Saturday 19 September 2009

RESIDUAL ECHOES s/t (2005, Holy Mountain)

If you're a fan of overblown druggy chaos in music, whether it's Acid Mothers Temple, and the overwhelming sound of Kawabata's guitar-Overlord overload; or the reverb 'n' echo laden narcotised dub-noise stomp of Terminal Cheesecake; or the righteous holler of prime Comets On Fire; or hell even the dirgey lo-fi wierdness of Twin Infinitives era Royal Trux - if that kinda stuff takes yr fancy then Californians Residual Echoes' self-titled debut WILL rock your dirty little head full of smoke-addled synapses.

Things proceed with a Fuck Buttons-esque pulsing and some radio-sounding chatter, before a clattering of drums lurch and tumble before gradually forming into a coherent driving rhythm, around which forms clusters of various bleeps and squeals... tension and release as the drums settle into a steady snare bash... the riff emerges from the soup, the vocals are all yelp and slur, the band sounds like it's playing in a giant biscuit tin somewhere deep unnerground...about half way in and we've calmed down to a lazy, watery jam, frazzled quasi blues, bubbling and buzzing along, before the final passage returns to more sonic maelstrom. Screaming distorted wind instrumentation and random crackles and pops see out the first number, and it should be obvious to anyone in the know by now where this here ride is going to take us.
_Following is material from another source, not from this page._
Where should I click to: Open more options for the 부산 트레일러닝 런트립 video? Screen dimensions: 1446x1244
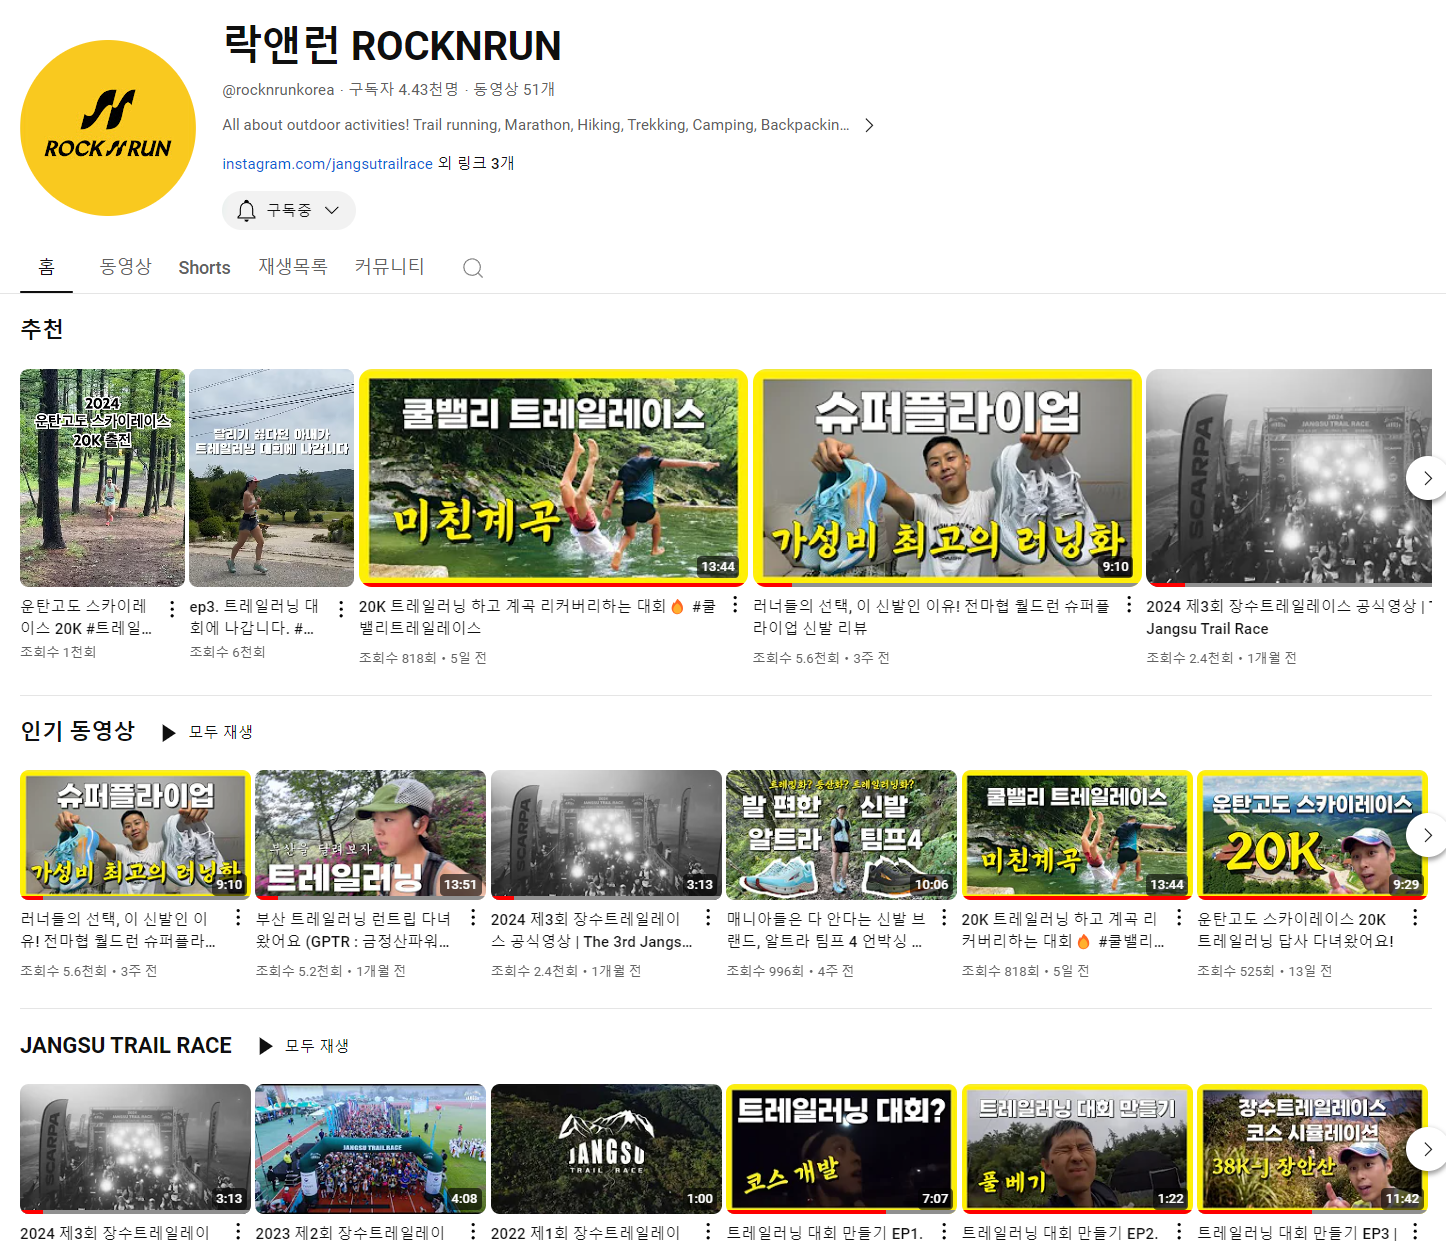click(x=471, y=919)
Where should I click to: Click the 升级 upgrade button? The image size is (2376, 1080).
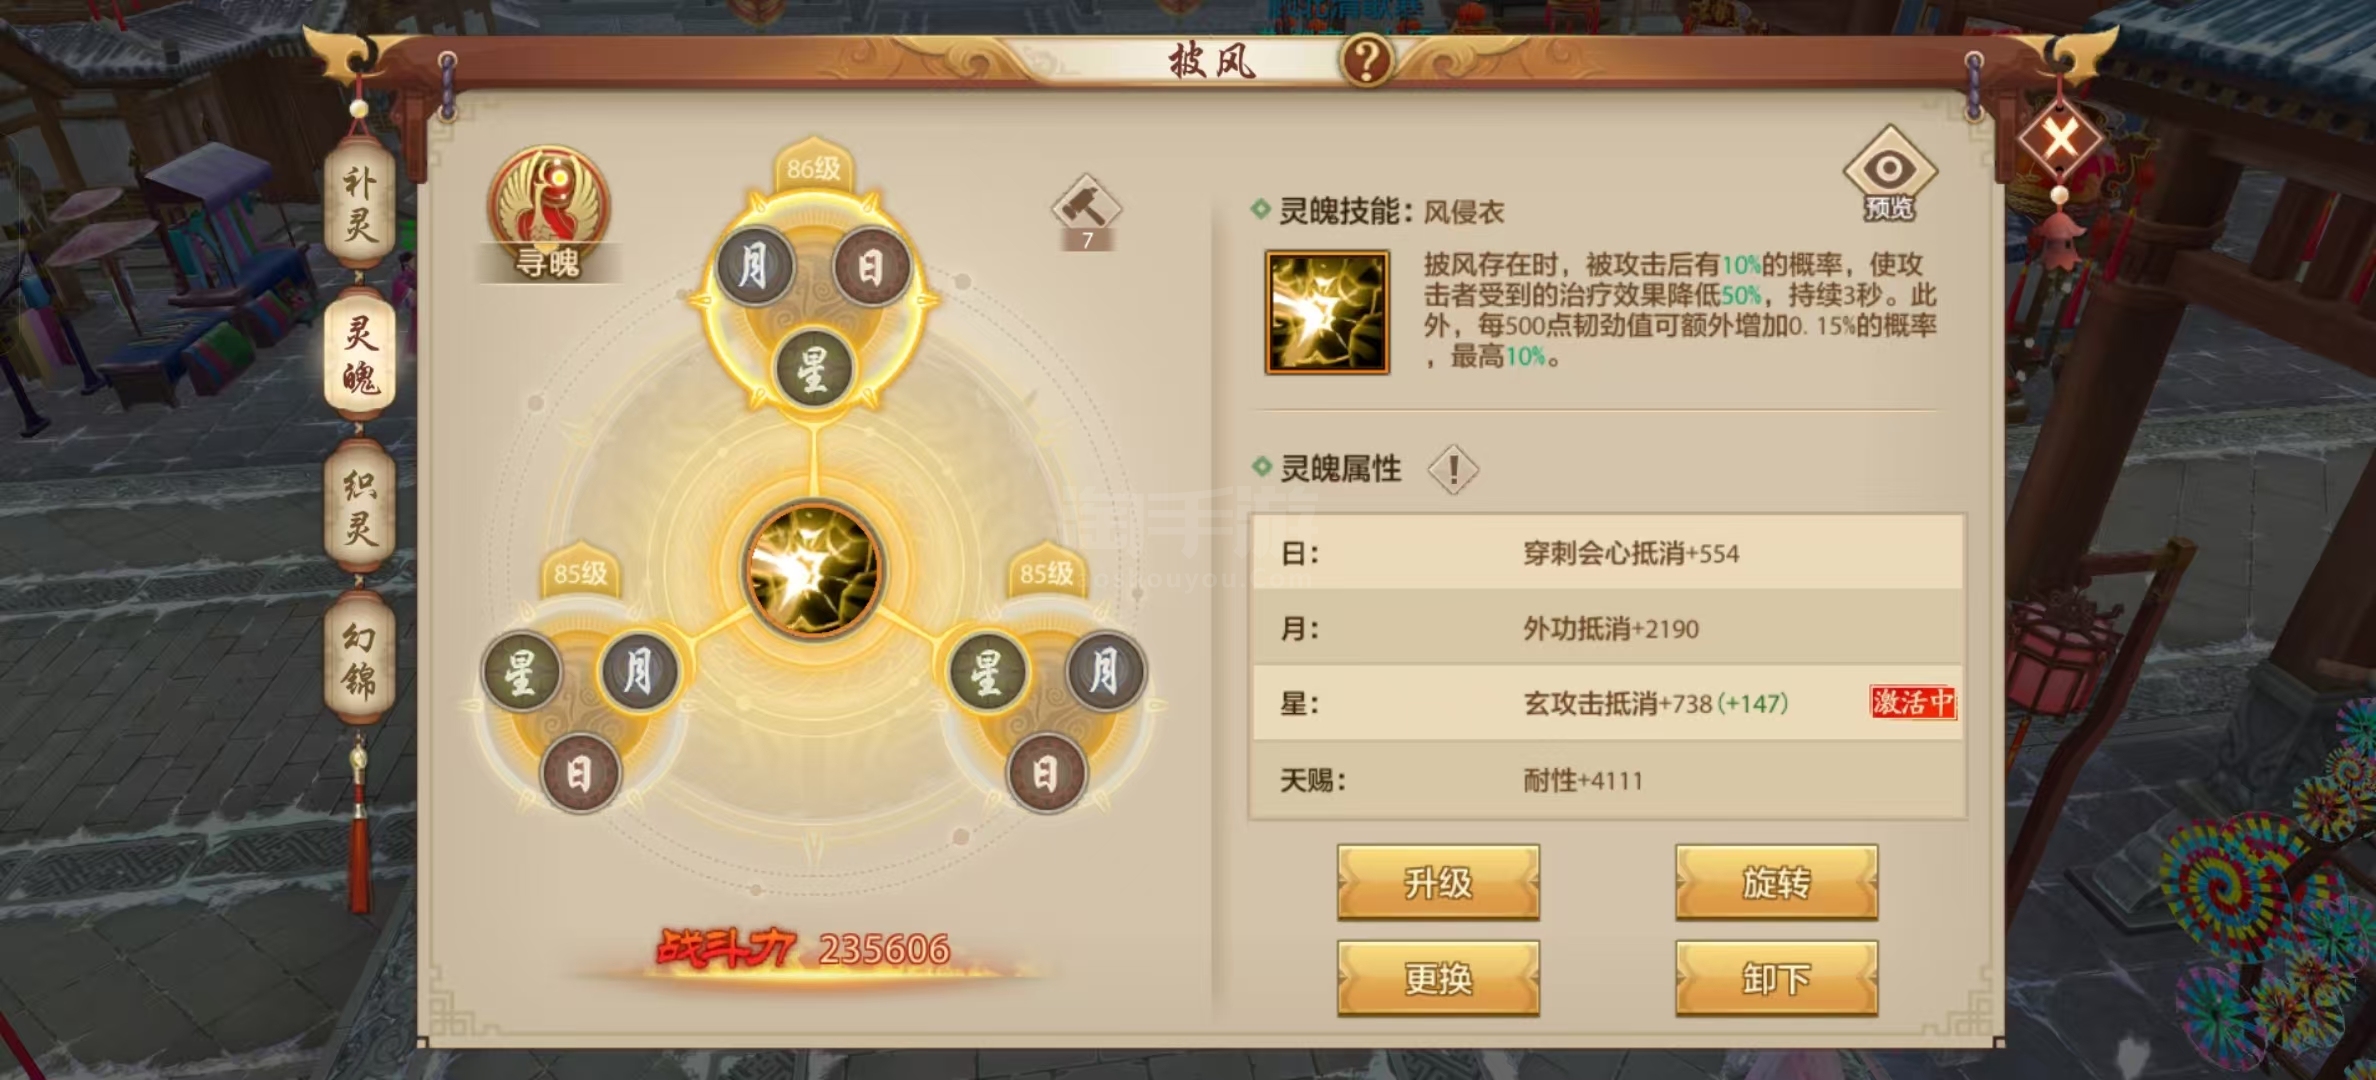tap(1438, 882)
The album continues in this vein; ultra lo-fi basement noodlings, interludes of Kosmische style drone, frantic drums, storming passages of scuzzy flanged and phased psyche-stomp erupting from the murk. Vocals indistinct and unfathomable. Space-blues-noise improv. This bunch really know how to lock down a groove when they need to pull some form out of the roiling mass though, and boy are they having a ball doing it.

A must for fans of the above, and anyone who likes the idea of throwing Midnite Snake and Cave into some kind of sonic blender and snorting the results.